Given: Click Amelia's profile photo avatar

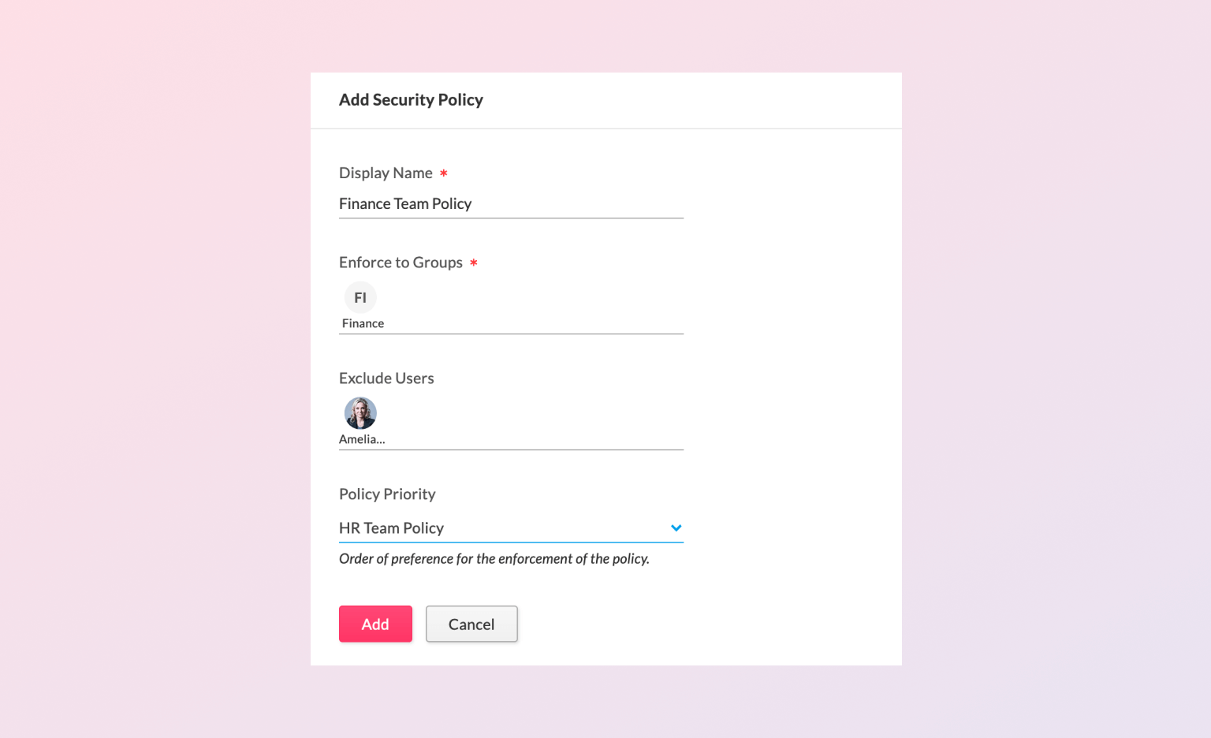Looking at the screenshot, I should 360,413.
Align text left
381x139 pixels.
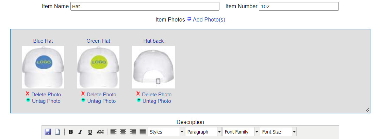click(113, 132)
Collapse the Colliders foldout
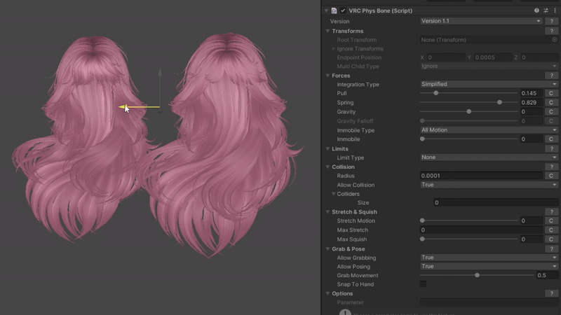 pyautogui.click(x=333, y=194)
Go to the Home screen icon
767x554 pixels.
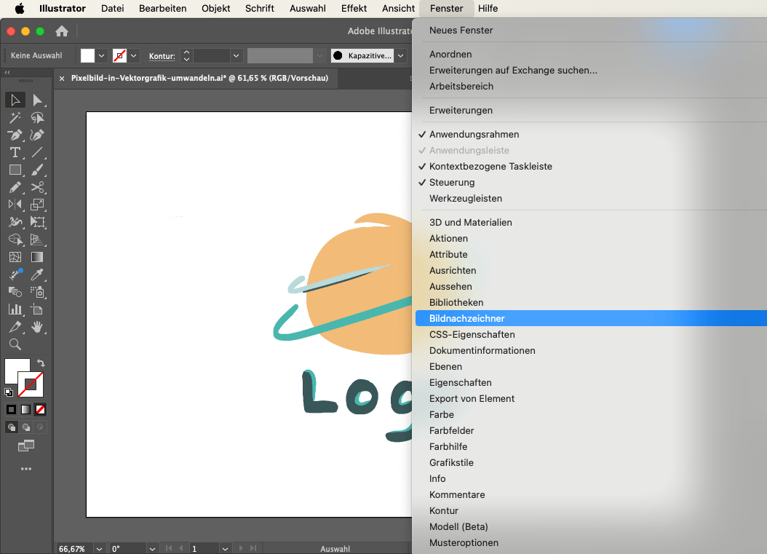coord(62,31)
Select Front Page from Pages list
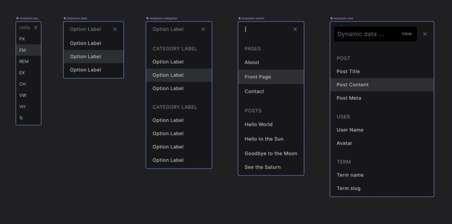The width and height of the screenshot is (452, 224). [x=258, y=77]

- **Exercise**
After dropping every picture, transcribe each entry exactly.

- **Task solution**
Given: Click Amelia's profile photo avatar

Looking at the screenshot, I should 360,413.
Align text left
381x139 pixels.
click(113, 132)
Collapse the Colliders foldout
 pyautogui.click(x=333, y=194)
Go to the Home screen icon
767x554 pixels.
coord(62,31)
Select Front Page from Pages list
The width and height of the screenshot is (452, 224). [x=258, y=77]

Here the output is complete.